La integridad

Acaso José era más integro que otros cristianos, ¿era un hombre perfecto? ¡En ninguna manera! La Biblia dice que no hay una sola persona completamente justa que haga lo bueno siempre. La integridad no tiene como fin el que uno sienta que es “mejor” creyente que otros, pues quien así lo hiciera dejaría que el orgullo y la soberbia ¡echaran abajo su integridad!

Somos íntegros porque queremos tener un corazón que agrade a Dios, porque queremos corresponder a su amor viviendo de acuerdo a su voluntad, porque queremos ser usados por Él. Somos íntegros con nuestra vida ejemplar para permitir que otros quieran conocerle y tener una relación personal con Él. Nuestro testimonio hablara más que todas las porciones de la palabra que seamos capaces de predicar.

El íntegro es el que sabe que si confiesa sus pecados serán perdonados y cuando lo hace ¡acepta este perdón!, es el íntegro el que puede caminar confiado de que el Señor cuida de Él.

Es aquel que cuando sus emociones vienen con fuerza se sujeta de su fe. Es quien deja la venganza en manos de su Salvador y Juez Justo. El que huye de las tentaciones y escoge hacer lo correcto sin importar el precio económico, social o personal que le pueda costar.

Hoy en días que se valora mucho el costo – beneficio de las cosas resulta difícil hablar de integridad pero no es imposible.

La integridad no puede tolerar la corrupción: no oculta información, no engaña para controlar, ni miente para aparentar algo que no es. ¡Es un gran reto vivir en integridad! No podemos creer que lo lograremos viviendo separados de Dios.

En toda la administración de los alimentos que José llevó a cabo procuró hacer el trabajo que le habían confiado de la manera más justa y equitativa posible. Administró riquezas que no eran suyas pero lo hizo como si lo fueran, trabajó de tal manera que el faraón y toda su casa estaban contentos y agradecidos con José, pero no solamente ellos lo estaban sino toda la nación también pues aun cuando José llegó a tener literalmente sus vidas en sus manos, encontró maneras de proveerles de alimentos sin descuidar la posición de autoridad del rey de Egipto.

Como hijos de Dios somos llamados a vivir de manera ejemplar de manera que nadie pueda criticarnos ni menospreciar nuestra fe, hemos sido escogidos para vivir una vida que brille con rectitud, honestidad, verdad y santidad , somos llamados a ser luz en un mundo de tinieblas.

En esta noche quiero tratar siete principios para una vida integra.

La integridad es el cimiento de nuestro carácter y de todas las demás virtudes.

En el año1853, se inició la construcción del Templo de Salt Lake.
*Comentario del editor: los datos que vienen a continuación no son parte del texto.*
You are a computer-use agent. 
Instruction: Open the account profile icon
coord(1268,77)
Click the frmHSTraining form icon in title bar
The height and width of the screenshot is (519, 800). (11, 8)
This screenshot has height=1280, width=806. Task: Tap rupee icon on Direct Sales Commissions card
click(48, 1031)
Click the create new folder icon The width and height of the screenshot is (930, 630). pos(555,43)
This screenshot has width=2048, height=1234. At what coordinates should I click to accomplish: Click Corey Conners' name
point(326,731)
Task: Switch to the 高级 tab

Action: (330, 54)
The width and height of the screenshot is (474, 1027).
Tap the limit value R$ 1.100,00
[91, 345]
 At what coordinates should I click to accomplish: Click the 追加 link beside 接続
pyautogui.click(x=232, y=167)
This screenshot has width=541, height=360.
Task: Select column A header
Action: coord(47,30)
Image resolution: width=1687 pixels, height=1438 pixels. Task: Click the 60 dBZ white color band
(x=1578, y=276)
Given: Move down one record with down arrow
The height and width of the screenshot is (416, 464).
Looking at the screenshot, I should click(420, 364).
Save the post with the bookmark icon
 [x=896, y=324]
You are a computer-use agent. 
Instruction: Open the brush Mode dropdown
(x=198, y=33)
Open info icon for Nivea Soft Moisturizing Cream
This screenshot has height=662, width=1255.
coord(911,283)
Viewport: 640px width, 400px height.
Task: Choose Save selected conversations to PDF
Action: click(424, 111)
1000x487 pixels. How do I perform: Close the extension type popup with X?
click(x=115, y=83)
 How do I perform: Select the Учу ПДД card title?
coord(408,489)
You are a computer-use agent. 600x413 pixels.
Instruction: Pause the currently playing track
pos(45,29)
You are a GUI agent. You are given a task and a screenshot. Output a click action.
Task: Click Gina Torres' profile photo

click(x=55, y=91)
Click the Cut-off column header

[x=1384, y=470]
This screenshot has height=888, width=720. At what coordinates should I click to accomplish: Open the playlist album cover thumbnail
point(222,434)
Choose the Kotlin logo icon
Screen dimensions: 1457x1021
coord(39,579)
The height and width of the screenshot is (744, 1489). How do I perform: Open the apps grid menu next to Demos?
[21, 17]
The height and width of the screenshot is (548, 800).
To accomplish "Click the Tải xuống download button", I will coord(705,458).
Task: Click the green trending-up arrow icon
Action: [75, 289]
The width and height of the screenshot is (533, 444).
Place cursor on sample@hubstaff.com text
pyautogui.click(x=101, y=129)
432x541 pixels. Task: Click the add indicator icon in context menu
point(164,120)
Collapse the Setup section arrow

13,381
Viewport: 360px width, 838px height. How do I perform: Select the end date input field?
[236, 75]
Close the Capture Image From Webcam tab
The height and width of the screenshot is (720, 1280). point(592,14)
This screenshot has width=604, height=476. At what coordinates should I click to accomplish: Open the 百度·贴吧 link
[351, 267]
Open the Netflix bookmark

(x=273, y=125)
Durante dos años largos y difíciles, se hicieron las excavaciones y pusieron los cimientos de arenisca de 2,4 m de profundidad. Un día, el capataz acudió al presidente Brigham Young para darle las devastadoras noticias: los bloques de arenisca tenían rajaduras.

Brigham Young se vio ante un dilema: (1) hacer todo lo posible por reforzarlos y edificar un templo de mucho menos peso y grandiosidad que lo que previamente se había esperado o, (2) desechar dos años de trabajo y reemplazar el cimiento con uno de granito que pudiese soportar el magnífico templo que Dios había previsto para ellos. Afortunadamente, el presidente Young eligió esta última alternativa.

La integridad es el cimiento donde se edifica el carácter y una vida que refleje a Cristo, si el cimiento tiene fisuras no será capaza de soportar el peso de otros atributos que Cristo quiere añadir a nuestras vidas.

¿Cómo podemos ser humildes si carecemos de la integridad para reconocer nuestras propias debilidades?

¿Cómo podemos arrepentirnos y ser limpios si sólo divulgamos una parte de la verdad?

La integridad está a la raíz de toda virtud. No podremos pensar adquirir otras virtudes si nuestro cimiento no es de granito puro.

La integridad no es hacer solamente lo que es lícito, sino aquello que sea moral o vaya de acuerdo con las enseñanzas de Cristo.

El apóstol Pablo expresaba Todo me es lícito, pero no todo conviene; todo me es lícito, pero no todo edifica. En días que tanto se tergiversa las cosas no resulta difícil que a un gran número de cosas se les llame licitas pero debemos usar un filtro aún más potente la palabra de Dios.